Il saggio di Nina Gallo, pubblicato sul n. 53/2018 della Rivista Italiana di Musicologia, analizza a fondo il Miserere du Trovatore S433, parafrasi da concerto di Franz Liszt sull'omonima scena della celeberrima opera verdiana,
Straordinario fin dal titolo, che racchiude in sé tre lingue (latino, francese, italiano), questo piccolo miracolo di strumentazione pianistica, arte costruttiva e sintesi drammaturgica è forse una delle parafrasi meno esplorate della vasta produzione lisztiana.
Nel saggio sono proposti tre distinti livelli di lettura della composizione.
Nel primo livello viene analizzata la strumentazione pianistica di Liszt in rapporto alla scrittura originale di Verdi: per ricreare sul pianoforte la «pittura di tenebra» verdiana – resa in teatro attraverso il gioco complessivo di suono, canto, luce, scena – Liszt realizza un’intensificazione espressiva che coinvolge tutte le componenti del discorso musicale (altezza, intensità, timbro, durata, ritmo, armonia, struttura fraseologica e drammaturgica), accentuando l’enfasi sul contrasto fra sogno d’amore e presagio di morte, Eros e Thanatos.
Nel secondo livello viene scandagliata l’ars construendi che si cela dietro il mero dato testuale. La costruzione non lascia nulla al caso, ma è perfettamente studiata in ogni dettaglio: nel numero delle battute, nella simmetria della forma, nell’utilizzo sistematico della proporzione aurea. Affiora la volontà di Liszt di riplasmare interamente il brano di Verdi, fondandolo su di un canone estetico nuovo e diverso.
Infine, nel terzo e più elevato livello viene rilevata la grandiosa capacità di sintesi critica dell’intera opera, che emerge da tutta la serie di allusioni e rimandi – dai più espliciti ai più sottili e nascosti – di cui è costellata la partitura lisztiana. In particolare, il semitono cromatico discendente d’esordio, che costituisce la cellula generatrice dell’intera composizione – conferendole unità strutturale e drammaturgica – crea un vero e proprio ‘ponte’ ideale con tutto il resto del dramma di Verdi, rievocando come degli spettri i principali protagonisti dell’opera (Azucena, Manrico, Leonora).
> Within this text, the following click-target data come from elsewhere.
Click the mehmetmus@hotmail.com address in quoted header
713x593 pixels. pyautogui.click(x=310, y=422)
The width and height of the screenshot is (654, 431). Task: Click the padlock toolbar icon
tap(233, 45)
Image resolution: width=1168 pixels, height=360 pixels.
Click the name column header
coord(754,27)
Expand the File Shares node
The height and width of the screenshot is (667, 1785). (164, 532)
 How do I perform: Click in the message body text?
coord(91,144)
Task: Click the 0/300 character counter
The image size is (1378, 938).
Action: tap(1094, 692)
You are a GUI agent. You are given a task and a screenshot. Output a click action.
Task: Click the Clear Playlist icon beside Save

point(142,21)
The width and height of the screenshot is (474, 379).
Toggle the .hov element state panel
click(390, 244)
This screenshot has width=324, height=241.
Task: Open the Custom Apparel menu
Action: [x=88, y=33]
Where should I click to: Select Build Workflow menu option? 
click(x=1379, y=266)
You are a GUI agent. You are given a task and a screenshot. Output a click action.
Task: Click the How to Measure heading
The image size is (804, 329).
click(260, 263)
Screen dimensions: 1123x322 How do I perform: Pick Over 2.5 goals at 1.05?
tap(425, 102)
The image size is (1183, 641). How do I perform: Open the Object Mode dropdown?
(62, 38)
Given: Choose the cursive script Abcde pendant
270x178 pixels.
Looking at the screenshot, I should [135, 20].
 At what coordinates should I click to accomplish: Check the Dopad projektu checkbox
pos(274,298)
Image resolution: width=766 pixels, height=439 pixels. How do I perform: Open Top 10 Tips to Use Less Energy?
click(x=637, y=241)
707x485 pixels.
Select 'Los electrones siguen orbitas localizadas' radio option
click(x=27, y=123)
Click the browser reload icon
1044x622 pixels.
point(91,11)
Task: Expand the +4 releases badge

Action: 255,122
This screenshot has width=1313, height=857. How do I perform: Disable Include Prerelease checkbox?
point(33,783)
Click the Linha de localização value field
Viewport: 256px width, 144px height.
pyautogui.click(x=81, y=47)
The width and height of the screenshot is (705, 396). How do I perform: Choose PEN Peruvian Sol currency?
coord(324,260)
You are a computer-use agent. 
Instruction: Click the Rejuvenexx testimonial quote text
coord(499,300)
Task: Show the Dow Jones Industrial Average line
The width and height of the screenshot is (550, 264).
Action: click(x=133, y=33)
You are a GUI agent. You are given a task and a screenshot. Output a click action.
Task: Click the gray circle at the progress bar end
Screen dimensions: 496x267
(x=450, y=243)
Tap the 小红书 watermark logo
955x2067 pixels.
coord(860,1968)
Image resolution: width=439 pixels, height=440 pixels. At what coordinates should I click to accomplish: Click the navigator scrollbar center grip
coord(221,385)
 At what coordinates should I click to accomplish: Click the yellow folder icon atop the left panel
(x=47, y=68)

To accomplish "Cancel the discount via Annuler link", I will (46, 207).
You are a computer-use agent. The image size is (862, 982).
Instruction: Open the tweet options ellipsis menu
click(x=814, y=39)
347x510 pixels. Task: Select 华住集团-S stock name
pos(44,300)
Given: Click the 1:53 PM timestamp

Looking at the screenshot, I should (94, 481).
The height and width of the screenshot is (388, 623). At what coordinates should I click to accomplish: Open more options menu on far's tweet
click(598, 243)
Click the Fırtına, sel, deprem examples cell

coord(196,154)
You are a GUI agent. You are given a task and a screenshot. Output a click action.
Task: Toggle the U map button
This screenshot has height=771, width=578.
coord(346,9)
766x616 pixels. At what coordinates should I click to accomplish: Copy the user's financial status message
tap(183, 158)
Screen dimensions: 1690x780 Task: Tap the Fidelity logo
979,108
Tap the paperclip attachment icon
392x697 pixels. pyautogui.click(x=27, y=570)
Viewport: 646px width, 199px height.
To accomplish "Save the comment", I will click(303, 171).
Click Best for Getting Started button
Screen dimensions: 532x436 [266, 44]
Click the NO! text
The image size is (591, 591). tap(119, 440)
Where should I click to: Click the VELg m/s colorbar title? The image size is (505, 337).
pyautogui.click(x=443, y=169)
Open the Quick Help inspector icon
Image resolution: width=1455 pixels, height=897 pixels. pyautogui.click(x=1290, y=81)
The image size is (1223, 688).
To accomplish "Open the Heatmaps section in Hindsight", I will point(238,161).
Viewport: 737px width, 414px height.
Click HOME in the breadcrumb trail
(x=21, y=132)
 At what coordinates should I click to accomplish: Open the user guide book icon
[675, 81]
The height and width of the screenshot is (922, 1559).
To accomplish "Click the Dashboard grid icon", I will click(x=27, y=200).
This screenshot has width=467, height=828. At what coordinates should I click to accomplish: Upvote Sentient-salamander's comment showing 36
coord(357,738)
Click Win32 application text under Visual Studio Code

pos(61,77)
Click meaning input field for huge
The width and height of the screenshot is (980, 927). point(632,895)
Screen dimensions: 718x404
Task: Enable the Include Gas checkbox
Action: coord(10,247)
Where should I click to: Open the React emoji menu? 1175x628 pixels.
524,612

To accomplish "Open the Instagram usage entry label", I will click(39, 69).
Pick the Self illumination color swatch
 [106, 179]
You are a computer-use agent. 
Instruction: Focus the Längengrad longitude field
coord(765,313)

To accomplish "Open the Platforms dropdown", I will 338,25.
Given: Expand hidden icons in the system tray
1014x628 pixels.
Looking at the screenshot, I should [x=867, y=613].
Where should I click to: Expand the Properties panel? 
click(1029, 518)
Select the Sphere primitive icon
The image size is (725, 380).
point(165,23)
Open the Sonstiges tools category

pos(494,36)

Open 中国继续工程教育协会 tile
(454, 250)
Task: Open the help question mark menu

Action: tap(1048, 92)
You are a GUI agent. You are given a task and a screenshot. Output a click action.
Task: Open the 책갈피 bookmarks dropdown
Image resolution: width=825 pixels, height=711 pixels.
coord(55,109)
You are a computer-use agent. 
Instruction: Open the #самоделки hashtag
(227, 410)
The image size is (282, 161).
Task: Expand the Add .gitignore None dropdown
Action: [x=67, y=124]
Il saggio permette di restituire alla parafrasi lisztiana un posto di rilievo, non solo nella storia del genere, ma nella letteratura dello strumento tout court. Permette inoltre all'interprete di comprendere la capitale importanza del lavoro di analisi storica, compositiva e drammaturgica nella costruzione di una propria personale interpretazione di un brano.